Criterios especializados
Flora Morcate Labrada profesora titular de la Facultad de Construcciones de la Universidad de Oriente expresa: “Las ciudades tienen que dar a sus habitantes la posibilidad de acceder a todos los sitios, sin embargo en Santiago hay mucha limitante en cuanto a esto a pesar de ser hospitalaria y demás, no es amigable ni para los discapacitados ni para las personas de la tercera edad en el sentido de que no hay una accesibilidad urbana adecuada, dígase aceras, vías, plazas y parques a veces el mobiliario urbano explíquese cestos de la basura, luminarias, entre otros también dificulta el andar libre de las personas sobre todo cuando tiene alguna discapacidad. Es un derecho que no está resuelto. En el mundo el hecho de que una persona se accidente por malas construcciones puede tener una demanda. Hay normas que hay que cumplir”.

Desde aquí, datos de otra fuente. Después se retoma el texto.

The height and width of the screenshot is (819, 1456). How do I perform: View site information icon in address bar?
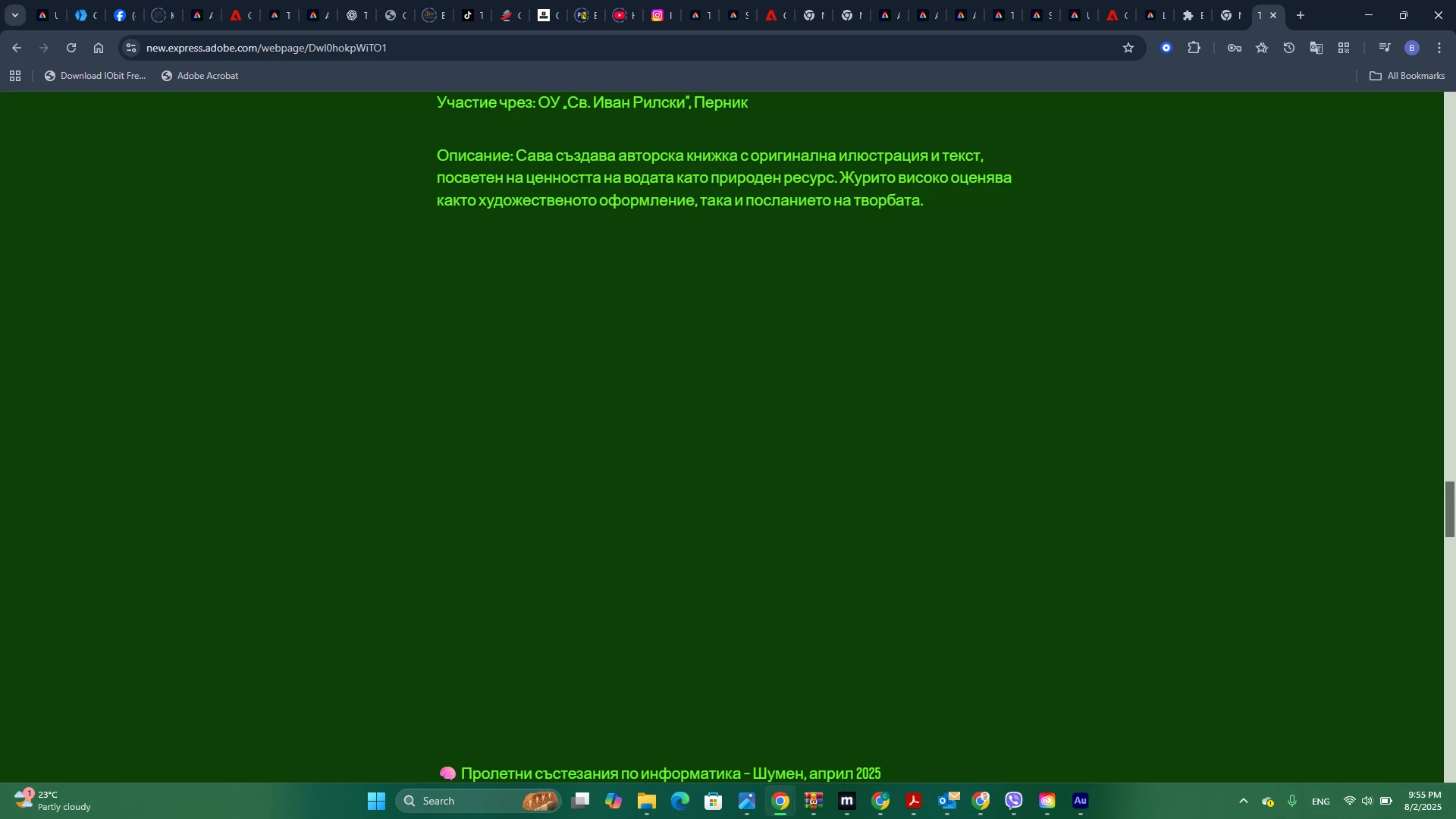131,48
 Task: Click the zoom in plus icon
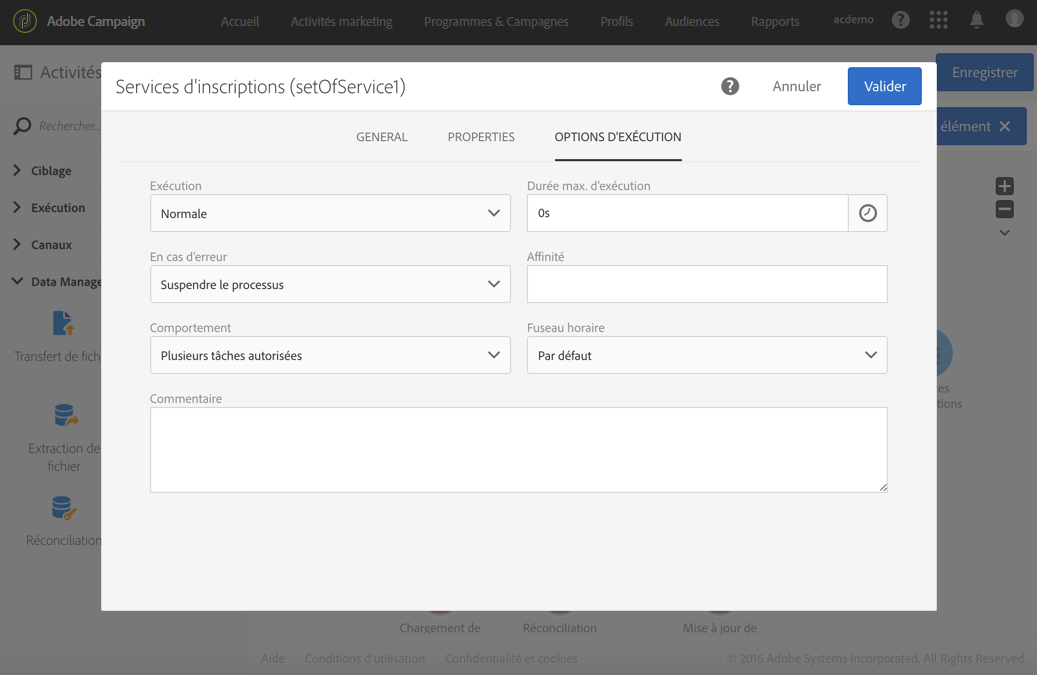(1005, 186)
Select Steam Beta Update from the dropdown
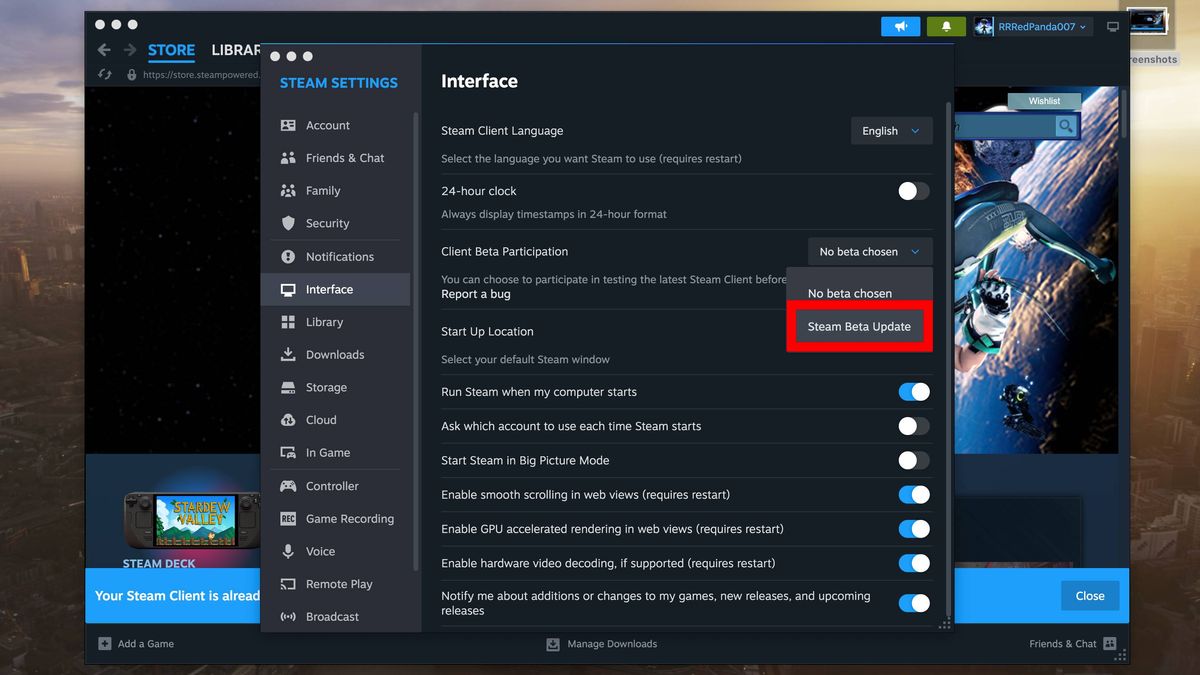Screen dimensions: 1200x675 859,326
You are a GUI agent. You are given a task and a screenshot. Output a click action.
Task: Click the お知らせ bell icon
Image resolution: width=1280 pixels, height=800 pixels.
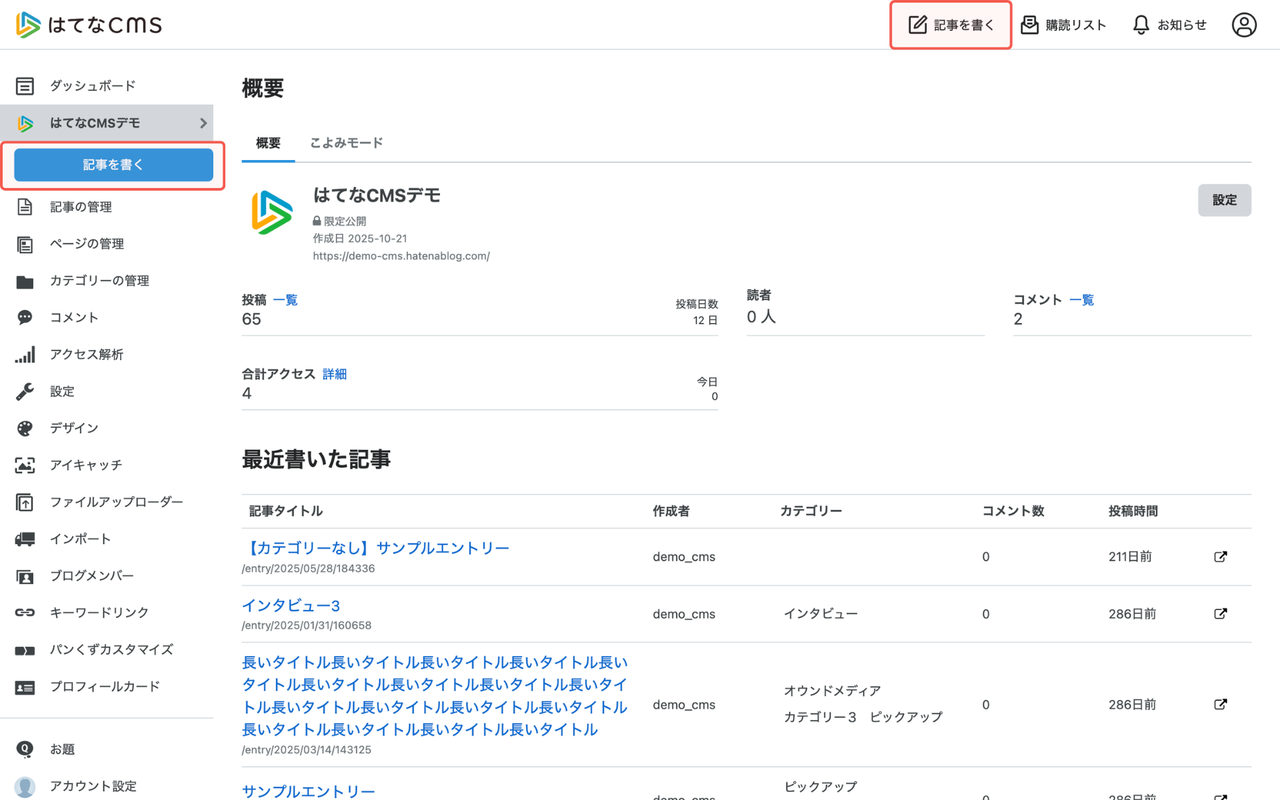pos(1140,24)
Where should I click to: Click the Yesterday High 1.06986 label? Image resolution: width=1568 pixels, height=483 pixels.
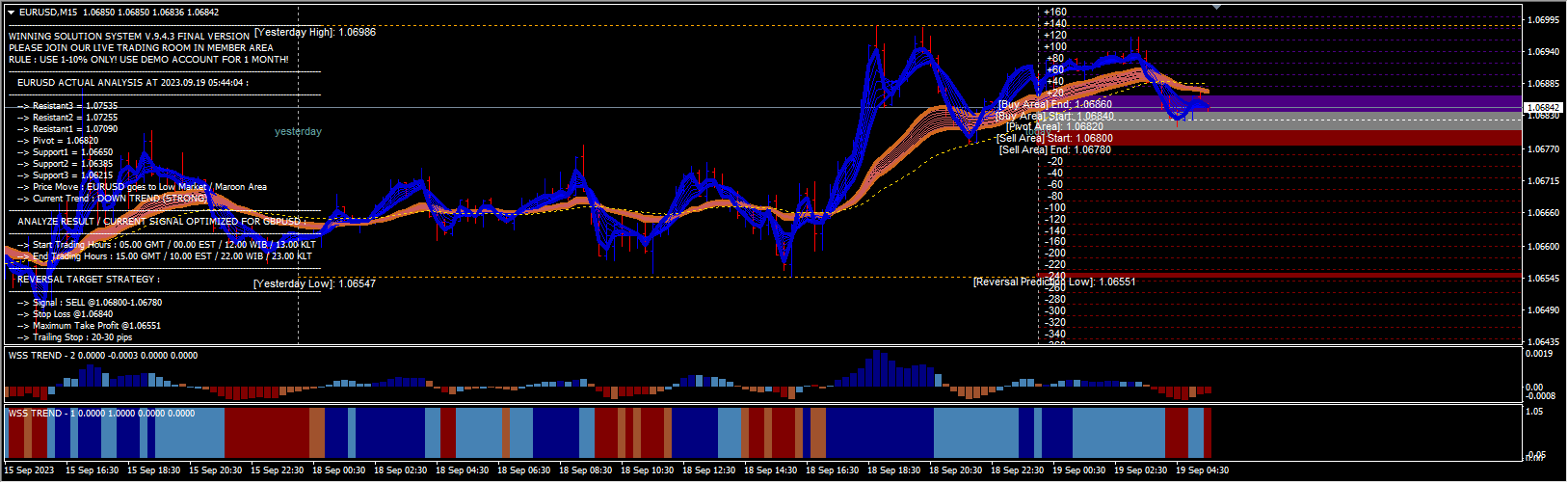315,32
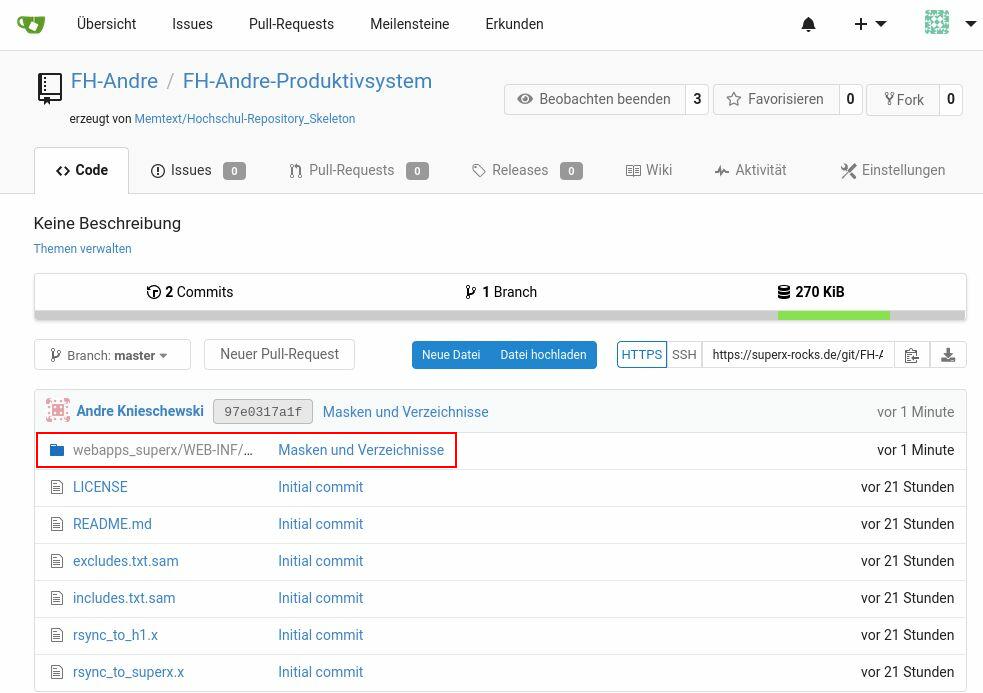This screenshot has height=693, width=983.
Task: Toggle watching via Beobachten beenden
Action: point(594,99)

Al indagar más sobre las barreras arquitectónicas, consultamos en Planificación Física Municipal, a Damaris Gonzáles, jefa del Departamento de Planeamiento Urbanístico y nos dijo: “En el Plan de Ordenamiento Urbano de Santiago de Cuba, actualizado en el año 2013 y dentro de la Regulaciones Urbanísticas de la Ciudad esta establecido que: Todas las edificaciones, cuya cota de rasante exceda los 0.20 m de la rasante de la acera, deberá disponer de rampas, además de escalones”.
El Ministerio de la Construcción emitió las normas cubanas 391 actualizada en el 2013 debido al envejecimiento en la población y el incremento de las personas discapacitadas estipula la obligatoriedad de contemplar en la etapa de diseño, los elementos fundamentales a tener en cuenta para permitir el acceso de las personas a una nueva obra.
Buscando más respuestas sobre este fenómeno Sierra Maestra se dirigió a algunas Empresas constructoras entre estas la Ecoi 57 expresando sus directivos que ellos solo ejecutan lo que les dan los proyectistas.
Así entrevistamos al Arquitecto Miguel Roig Silva, proyectista General de la Unidad Básica Provincial de Proyectos del Poder Popular el cual nos dijo: “Ese tema es muy complejo puesto que nosotros nos guiamos por las Normas de accesibilidad a un medio físico para todas las personas. Es decir que tenemos que proyectar una obra que cuente con la posibilidad de que accedan la mayoría de las personas”.
Como ven todo está estipulado solo se necesita hacerlo cumplir aumentando la cultura y conciencia en la población. Los inversionistas, constructores y proyectistas deben unirse para lograr una mejor ciudad para todos.
Este tema ha sido bastante reiterado sobre todo en los Congresos de la ACLIFIM. En nuestro entorno viven miles de seres con discapacidades físicas, nuestra provincia tiene un total de 6537 asociados de la ACLIFIM, minusválidos a los que sin darnos cuenta les negamos algunas posibilidades.